Example: Who is opening files?
If you want to know every time a process opens a file, you can trace the openat system call.
sudo bpftrace -e 'tracepoint:syscalls:sys_enter_openat { printf("%s opened %s\n", comm, str(args->filename)); }'
Example: Profiling On-CPU User Stacks
Instead of using a heavy profiler, you can sample running stacks at 99 Hertz to visualize where CPU time is actually spent.
sudo bpftrace -e 'profile:hz:99 { @[kstack] = count(); }'
Moving to Production
The transition to eBPF is not just about having cooler tools; it is about production safety and efficiency.
- Low Overhead: Because data aggregation happens in the kernel, you only send summaries to user space, saving CPU cycles compared to passing full logs.
- Safety: The eBPF verifier ensures your tracing scripts cannot cause infinite loops or illegal memory access.
- Zero Modification: You can trace any function in the kernel or in user-space applications (like MySQL, Python, or Node.js) without recompiling the application.
Conclusion
Linux Performance Analysis 2.0 is a paradigm shift from sampling the state of the system to tracing the actual events occurring within the kernel. While legacy tools like top and iostat serve a purpose for quick health checks, they lack the fidelity required for complex modern environments.
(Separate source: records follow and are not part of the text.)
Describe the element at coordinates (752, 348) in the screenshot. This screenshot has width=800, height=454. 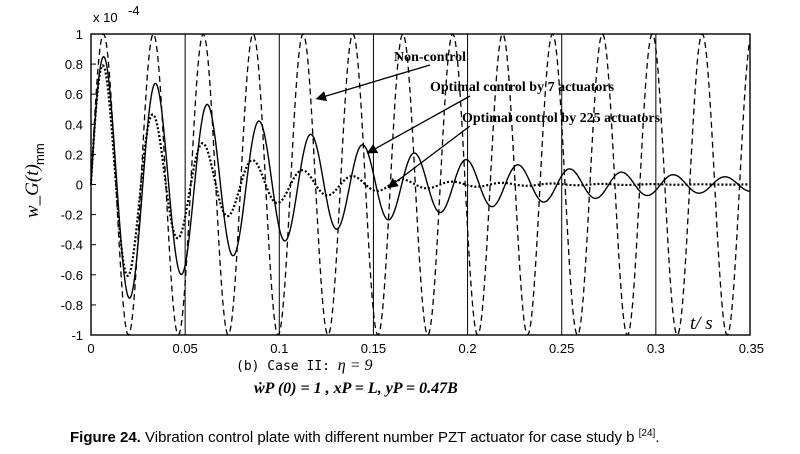
I see `x-tick-label: 0.35` at that location.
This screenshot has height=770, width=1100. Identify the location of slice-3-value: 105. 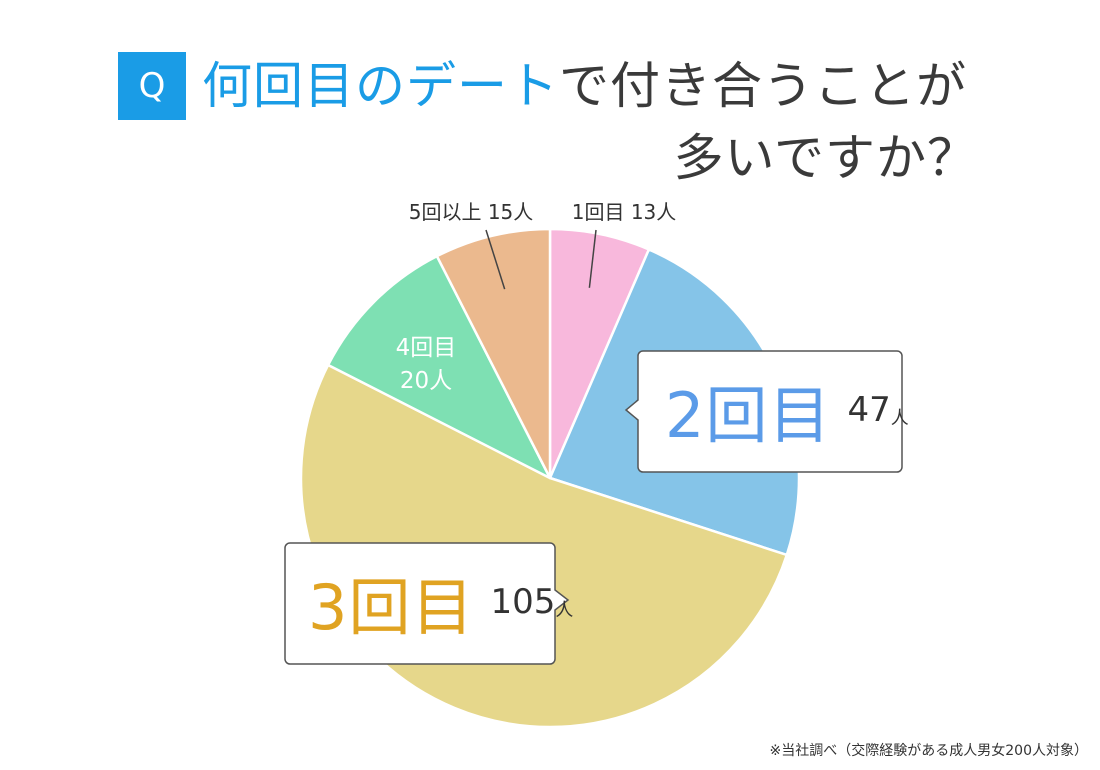
(523, 602).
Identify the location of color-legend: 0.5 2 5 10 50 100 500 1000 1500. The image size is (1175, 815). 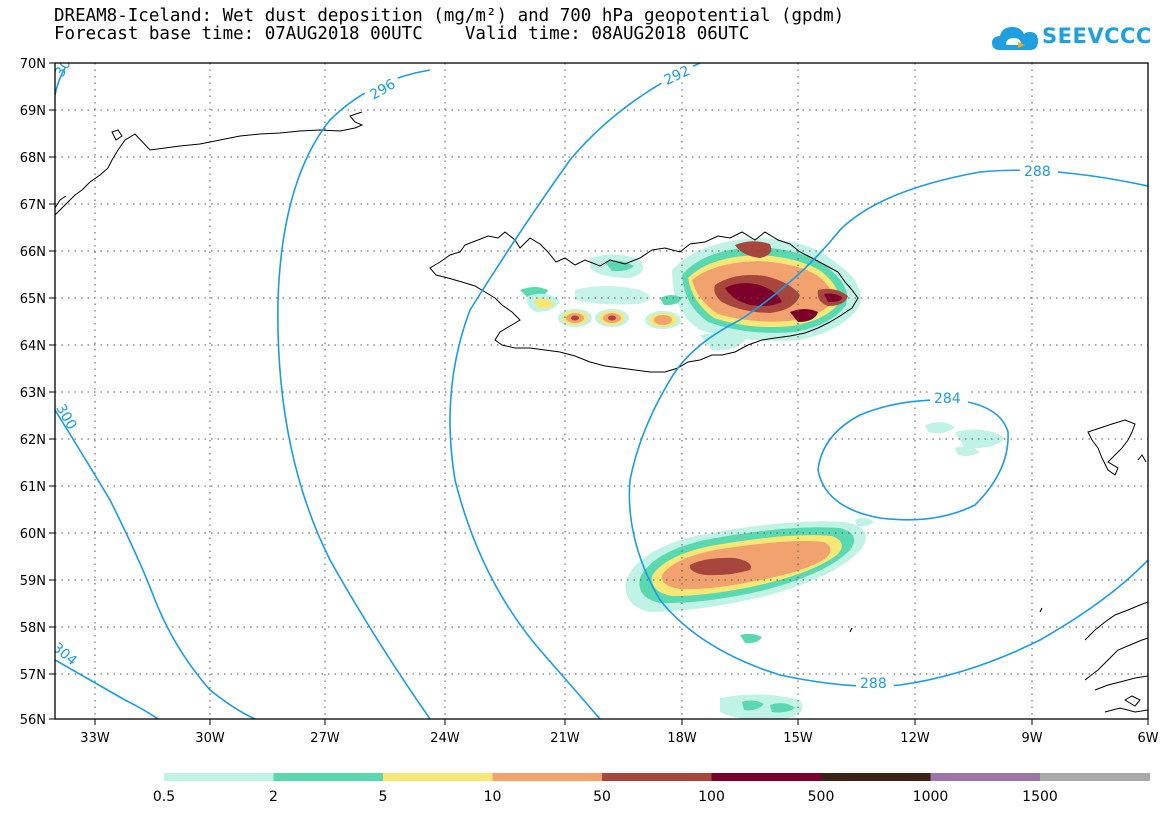
(652, 789).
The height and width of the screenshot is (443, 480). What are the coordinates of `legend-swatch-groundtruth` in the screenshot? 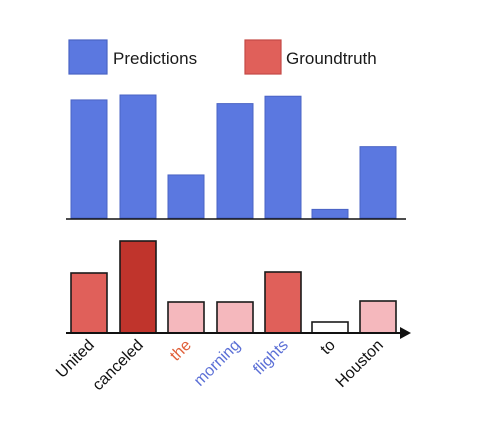 It's located at (263, 57).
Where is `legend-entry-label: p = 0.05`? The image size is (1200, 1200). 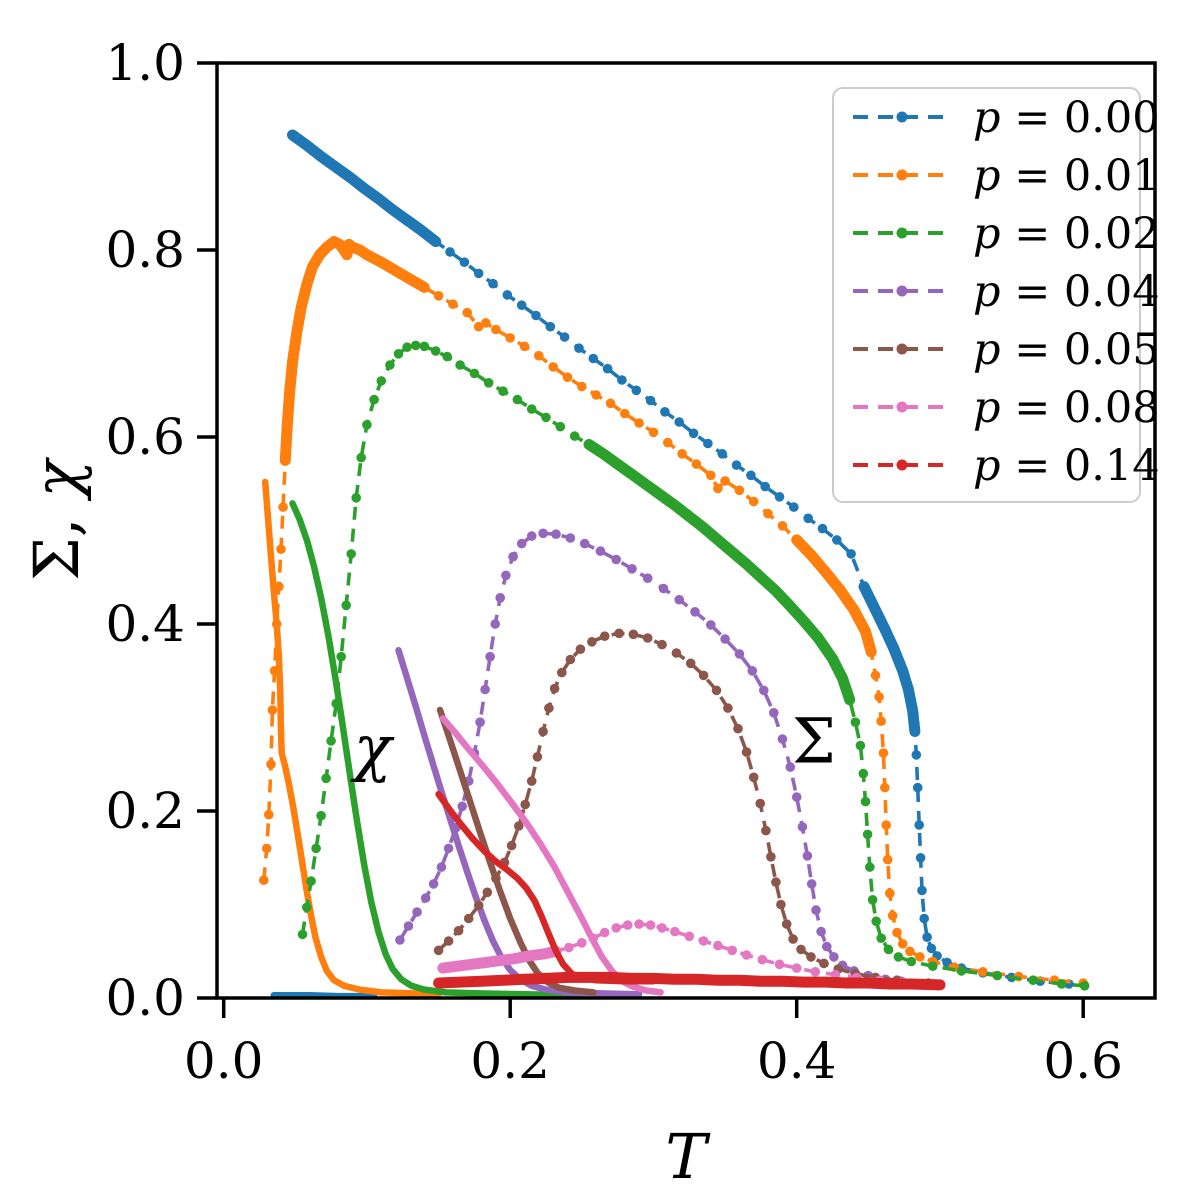
legend-entry-label: p = 0.05 is located at coordinates (1066, 350).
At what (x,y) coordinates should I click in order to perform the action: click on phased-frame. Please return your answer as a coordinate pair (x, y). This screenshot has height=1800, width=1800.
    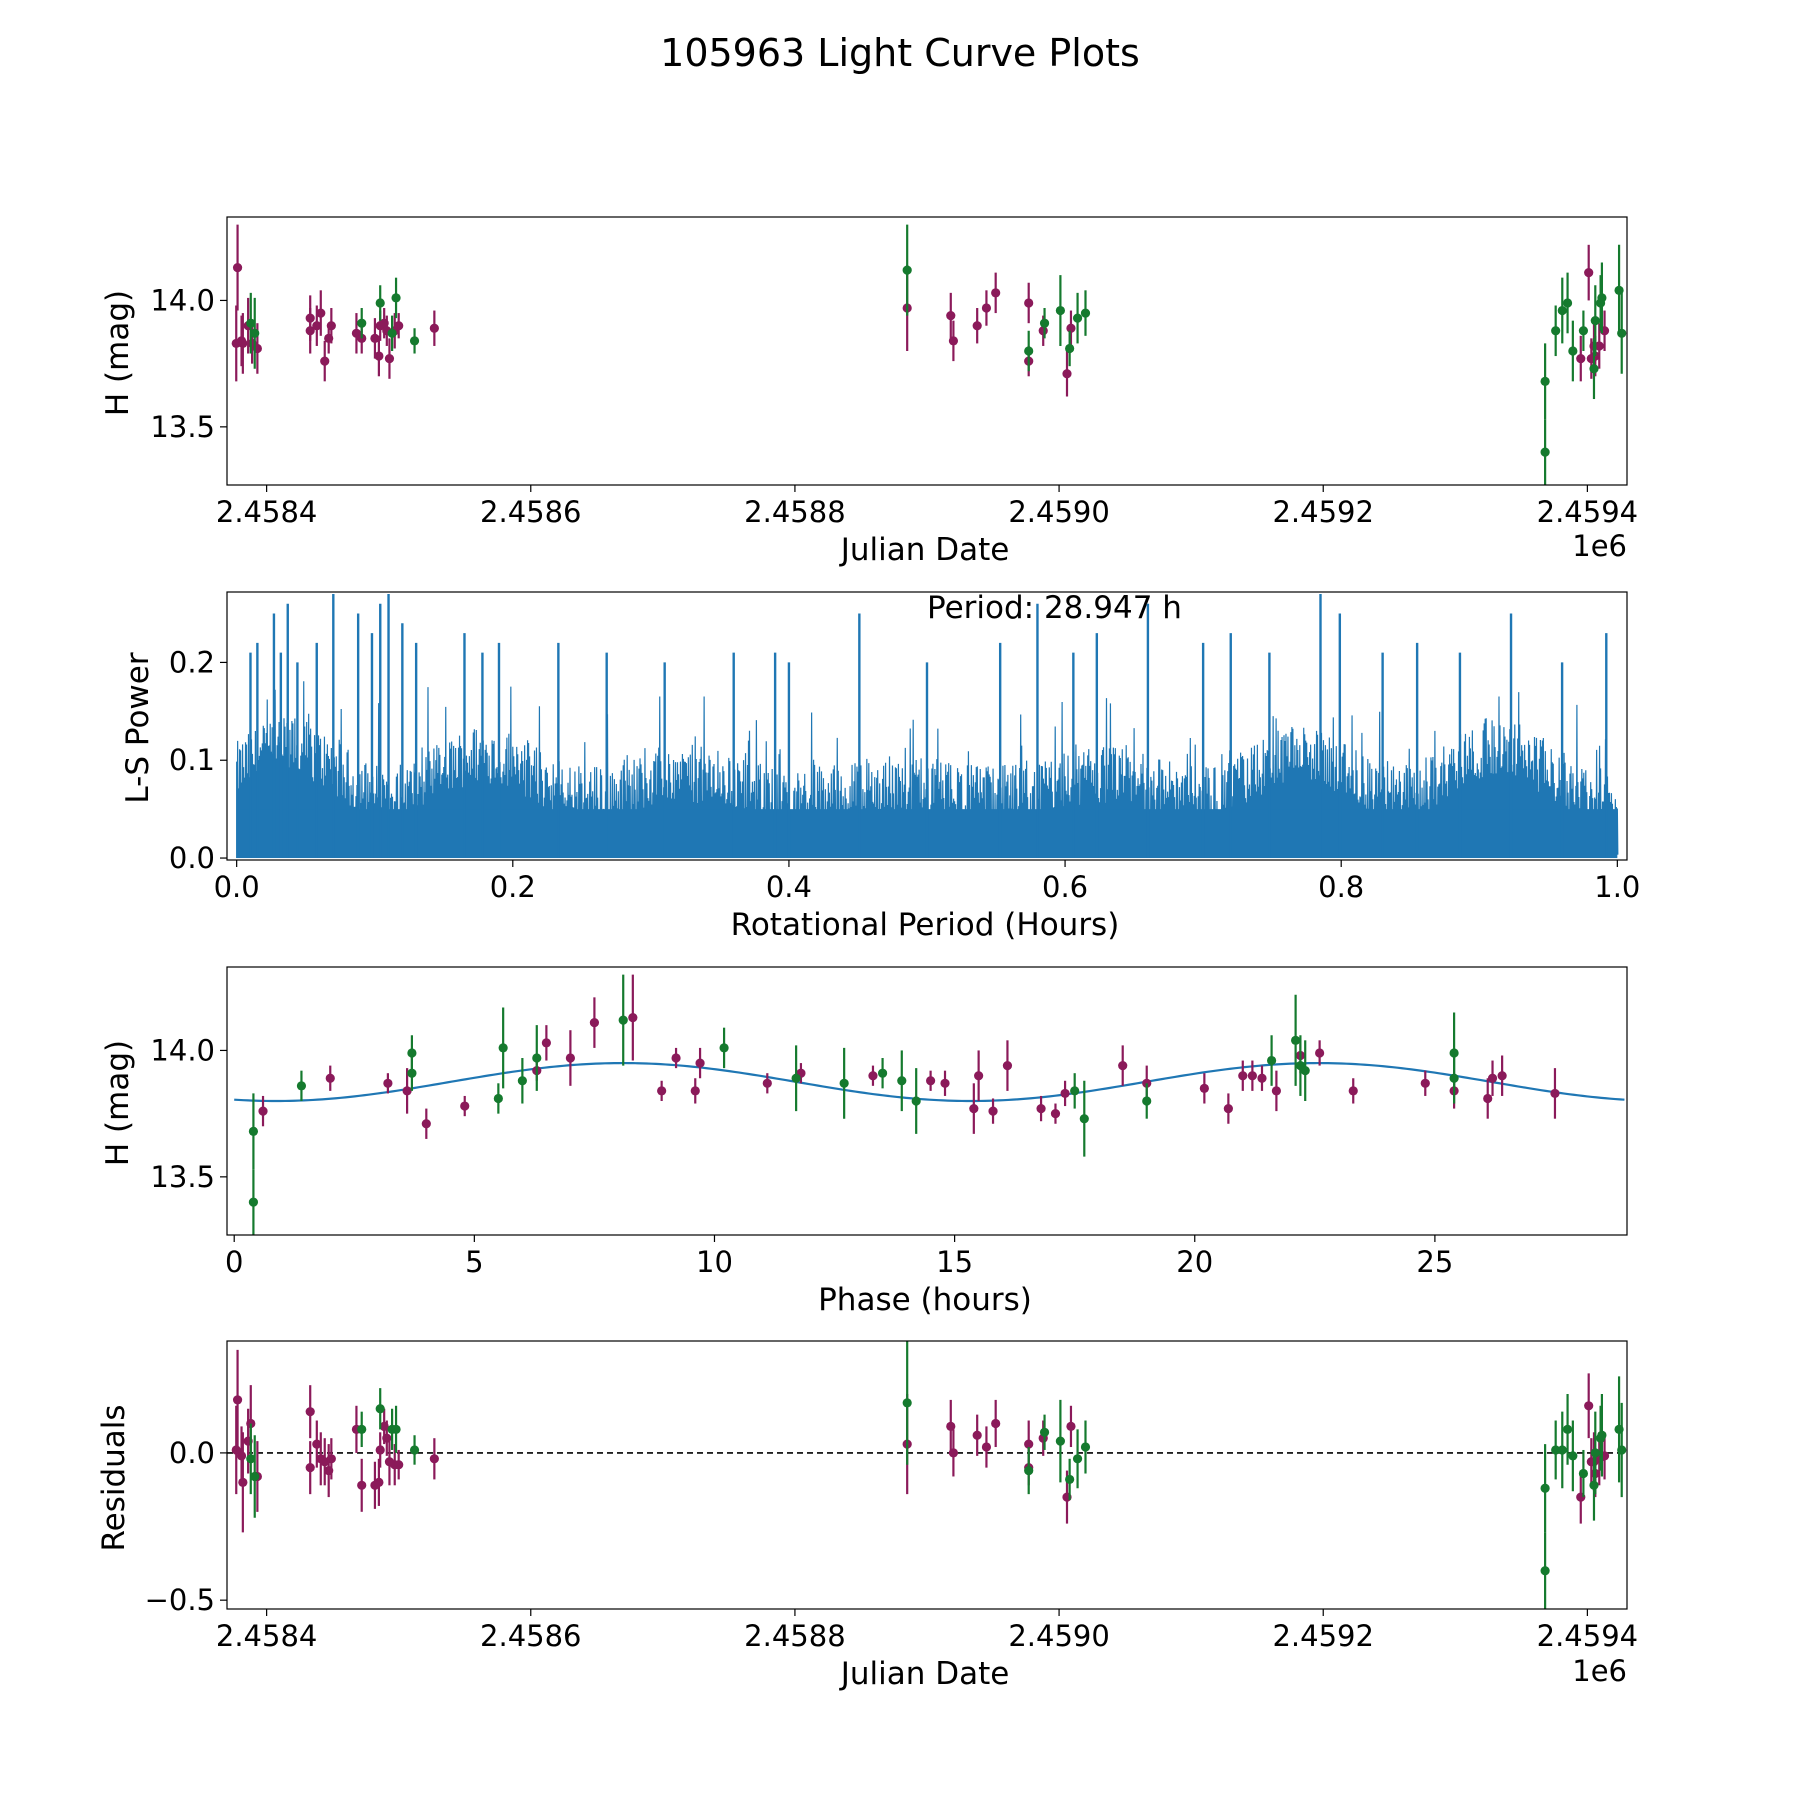
    Looking at the image, I should click on (927, 1101).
By adopting tools from the BCC collection and learning basic bpftrace one-liners, you gain the ability to answer the “why” behind the “what,” turning opaque system lag into solvable engineering problems.
Start by installing bpfcc-tools (on Debian/Ubuntu) or bcc-tools (on RHEL/CentOS) and running execsnoop. You might be surprised at what is running on your system right now.